В анекдоте Д.Кука апокалиптический сюжет восстания мертвецов переплетается с мотивами другой пушкинской повести. Бегство жениха и невесты из дома, с неожиданной, непредсказуемой развязкой – известно нам по “Мятели”. В пересказе “Благонамеренного” эта общая сюжетная схема приобретает уже конкретные черты ее будущей реализации в “болдинской” повести. Автор анекдота ДЕЛАЕТ ПОБЕГ СВОЕЙ ГЕРОИНИ НЕЗАМЕЧЕННЫМ, так же как сделан незамеченным побег В ПОВЕСТИ ПУШКИНА: “Брагин, с спутницею своею, благополучно прибыл в Москву. Крестьяне довезли их до самого дома, у которого ворота оставались незапертыми. Хозяева спали спокойно и уже утром узнали от виноватой, что с нею случилось”. На этом сюжетном решении, намеченном еще в 1821 году, построена знаменитая развязка побега Марьи Гавриловны в повести Пушкина: “Но возвратимся к добрым ненарадовским помещикам и посмотрим, что-то у них делается.
А ничего”.
То же самое повествовательное решение, впрочем, созревало еще в давнем романе Измайлова. Полезно сравнить соответствующие сцены романа и пушкинской повести:
“ЕВГЕНИЙ”: “…г-жа Негодяева, проснувшись по обыкновению в десять утра, спросила у пришедшей к ней на зов колокольчика женщины, встала ли Дунюшка? Та отвечала ей, что не знает. Г-жа Негодяева, надевши на себя спокойное дезабилье, пошла в комнату, где она всегда разливала поутру чай, села за столик, на котором уже был поставлен кипящий самовар, и послала лакея к г. ле-Пандарду спросить его, где ему угодно пить чай, у ней, или у себя в комнате. Посланный возвратился и докладывает ей, что его нет дома. Без всякого горестного предчувствования, пьет она чай с своим мужем и сыном. Наконец, бьет одиннадцать…” (Ч.1, кн.1, гл.V)

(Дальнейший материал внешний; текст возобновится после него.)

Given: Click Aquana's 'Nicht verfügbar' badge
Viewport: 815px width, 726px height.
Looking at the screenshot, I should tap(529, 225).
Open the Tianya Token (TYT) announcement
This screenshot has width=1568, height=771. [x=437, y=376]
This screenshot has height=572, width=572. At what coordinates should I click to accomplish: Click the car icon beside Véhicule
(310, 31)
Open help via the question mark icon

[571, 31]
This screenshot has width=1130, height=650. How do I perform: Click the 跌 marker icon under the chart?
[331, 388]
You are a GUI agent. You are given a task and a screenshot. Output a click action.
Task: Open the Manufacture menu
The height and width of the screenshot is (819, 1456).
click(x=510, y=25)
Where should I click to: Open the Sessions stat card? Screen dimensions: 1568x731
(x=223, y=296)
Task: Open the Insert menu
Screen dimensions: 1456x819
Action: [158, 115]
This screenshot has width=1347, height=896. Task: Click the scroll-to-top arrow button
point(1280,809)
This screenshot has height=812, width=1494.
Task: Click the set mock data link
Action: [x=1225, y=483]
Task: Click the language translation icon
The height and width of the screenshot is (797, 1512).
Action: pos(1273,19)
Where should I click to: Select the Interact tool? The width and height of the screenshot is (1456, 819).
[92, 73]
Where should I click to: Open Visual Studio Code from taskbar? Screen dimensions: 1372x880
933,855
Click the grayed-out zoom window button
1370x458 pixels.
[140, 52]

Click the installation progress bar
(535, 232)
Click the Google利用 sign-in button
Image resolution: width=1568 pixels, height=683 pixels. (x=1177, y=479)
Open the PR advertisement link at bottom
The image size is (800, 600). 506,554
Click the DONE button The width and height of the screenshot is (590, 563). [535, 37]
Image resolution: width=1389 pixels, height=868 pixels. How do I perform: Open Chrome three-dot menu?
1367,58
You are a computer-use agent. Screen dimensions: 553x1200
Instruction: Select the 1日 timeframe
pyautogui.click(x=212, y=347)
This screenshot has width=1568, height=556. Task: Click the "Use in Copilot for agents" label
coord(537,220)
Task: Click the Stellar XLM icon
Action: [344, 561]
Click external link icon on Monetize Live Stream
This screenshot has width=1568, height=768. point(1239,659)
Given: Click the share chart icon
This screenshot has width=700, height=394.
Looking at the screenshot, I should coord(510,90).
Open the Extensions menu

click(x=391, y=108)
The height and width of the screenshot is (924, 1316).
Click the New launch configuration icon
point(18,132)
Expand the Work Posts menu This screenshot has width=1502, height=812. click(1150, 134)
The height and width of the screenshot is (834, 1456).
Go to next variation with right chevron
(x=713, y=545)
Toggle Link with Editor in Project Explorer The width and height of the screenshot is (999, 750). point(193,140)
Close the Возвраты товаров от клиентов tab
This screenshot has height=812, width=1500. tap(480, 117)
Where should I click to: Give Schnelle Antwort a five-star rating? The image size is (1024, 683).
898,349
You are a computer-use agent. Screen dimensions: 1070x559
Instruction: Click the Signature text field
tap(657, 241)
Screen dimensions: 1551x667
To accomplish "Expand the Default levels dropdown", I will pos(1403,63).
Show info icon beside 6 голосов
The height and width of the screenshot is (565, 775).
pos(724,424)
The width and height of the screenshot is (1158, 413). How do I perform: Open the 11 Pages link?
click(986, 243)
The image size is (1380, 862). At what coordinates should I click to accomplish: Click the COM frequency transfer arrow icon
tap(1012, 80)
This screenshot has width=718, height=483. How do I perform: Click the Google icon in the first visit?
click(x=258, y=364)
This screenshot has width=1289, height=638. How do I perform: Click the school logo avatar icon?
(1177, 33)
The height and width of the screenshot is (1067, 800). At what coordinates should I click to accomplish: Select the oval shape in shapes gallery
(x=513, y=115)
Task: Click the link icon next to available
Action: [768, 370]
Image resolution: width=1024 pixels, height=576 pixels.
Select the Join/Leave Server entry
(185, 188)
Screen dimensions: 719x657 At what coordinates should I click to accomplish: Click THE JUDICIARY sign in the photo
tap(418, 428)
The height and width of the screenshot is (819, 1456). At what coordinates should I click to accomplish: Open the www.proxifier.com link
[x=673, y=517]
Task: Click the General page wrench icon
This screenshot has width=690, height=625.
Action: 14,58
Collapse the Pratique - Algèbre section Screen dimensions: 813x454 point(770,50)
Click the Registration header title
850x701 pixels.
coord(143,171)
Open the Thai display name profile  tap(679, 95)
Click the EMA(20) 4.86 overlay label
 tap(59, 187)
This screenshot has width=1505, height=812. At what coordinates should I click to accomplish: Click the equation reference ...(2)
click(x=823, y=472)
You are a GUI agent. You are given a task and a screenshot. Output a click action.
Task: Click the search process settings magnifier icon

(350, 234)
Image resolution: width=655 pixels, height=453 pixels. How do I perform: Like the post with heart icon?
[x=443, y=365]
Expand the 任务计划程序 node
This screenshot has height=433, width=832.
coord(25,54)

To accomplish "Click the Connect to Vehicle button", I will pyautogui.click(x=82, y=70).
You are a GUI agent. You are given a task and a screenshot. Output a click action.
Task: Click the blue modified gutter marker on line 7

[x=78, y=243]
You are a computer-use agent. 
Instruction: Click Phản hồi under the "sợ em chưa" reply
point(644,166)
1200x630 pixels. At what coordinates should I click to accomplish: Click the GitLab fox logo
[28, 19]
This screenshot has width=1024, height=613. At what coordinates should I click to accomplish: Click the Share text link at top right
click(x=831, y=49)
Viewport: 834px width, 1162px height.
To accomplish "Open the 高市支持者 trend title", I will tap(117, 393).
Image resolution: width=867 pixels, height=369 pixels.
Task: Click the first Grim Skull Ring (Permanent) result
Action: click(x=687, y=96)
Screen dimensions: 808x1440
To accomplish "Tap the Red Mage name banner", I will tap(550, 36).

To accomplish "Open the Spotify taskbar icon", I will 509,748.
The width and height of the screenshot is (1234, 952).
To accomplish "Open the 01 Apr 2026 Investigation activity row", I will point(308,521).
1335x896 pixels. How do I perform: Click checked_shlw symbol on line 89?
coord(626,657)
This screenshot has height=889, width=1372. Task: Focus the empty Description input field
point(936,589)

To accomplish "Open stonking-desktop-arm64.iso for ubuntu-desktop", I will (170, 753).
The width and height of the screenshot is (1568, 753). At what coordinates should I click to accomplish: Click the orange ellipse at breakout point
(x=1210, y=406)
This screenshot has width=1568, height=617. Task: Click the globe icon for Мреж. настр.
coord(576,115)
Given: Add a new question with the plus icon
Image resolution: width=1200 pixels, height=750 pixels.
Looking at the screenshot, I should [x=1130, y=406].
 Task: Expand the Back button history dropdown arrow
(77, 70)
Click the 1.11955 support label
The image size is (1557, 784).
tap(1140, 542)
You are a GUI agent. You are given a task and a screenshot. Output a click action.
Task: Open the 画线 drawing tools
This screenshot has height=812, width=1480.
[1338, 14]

“МЯТЕЛЬ”: “Старики проснулись и вышли в гостиную. Гаврила Гаврилович в колпаке и байковой куртке, Прасковья Петровна в шлафроке на вате. Подали самовар и Гаврила Гаврилович послал девчонку узнать от Марьи Гавриловны, каково ее здоровье и как она почивала. Девчонка воротилась, объявляя, что барышня-де почивала дурно, но что ей-де теперь легче, и что она-де сей час придет в гостиную”.
Срв., в особенности, утрированное повторение частицы: “почивала-де… ей-де… она-де...”: оно явно передразнивает форму имени персонажа Измайлова: “ле-Пандард”! А также обратим внимание на игру Пушкина с лексическим оформлением окончания этого эпизода в измайловском романе: “пьет она ЧАЙ с своим мужем и сыном…” – и в пушкинской повести: “она-де СЕЙ ЧАС придет в гостиную…” Игра строится на сходстве трех слов, в двух из которых у Пушкина – содержится то же слово, что и у Измайлова: чай – ...й ча... Но и у Измайлова, в свою очередь, – тоже есть... ЧАС: “Наконец, бьет одиннадцать...”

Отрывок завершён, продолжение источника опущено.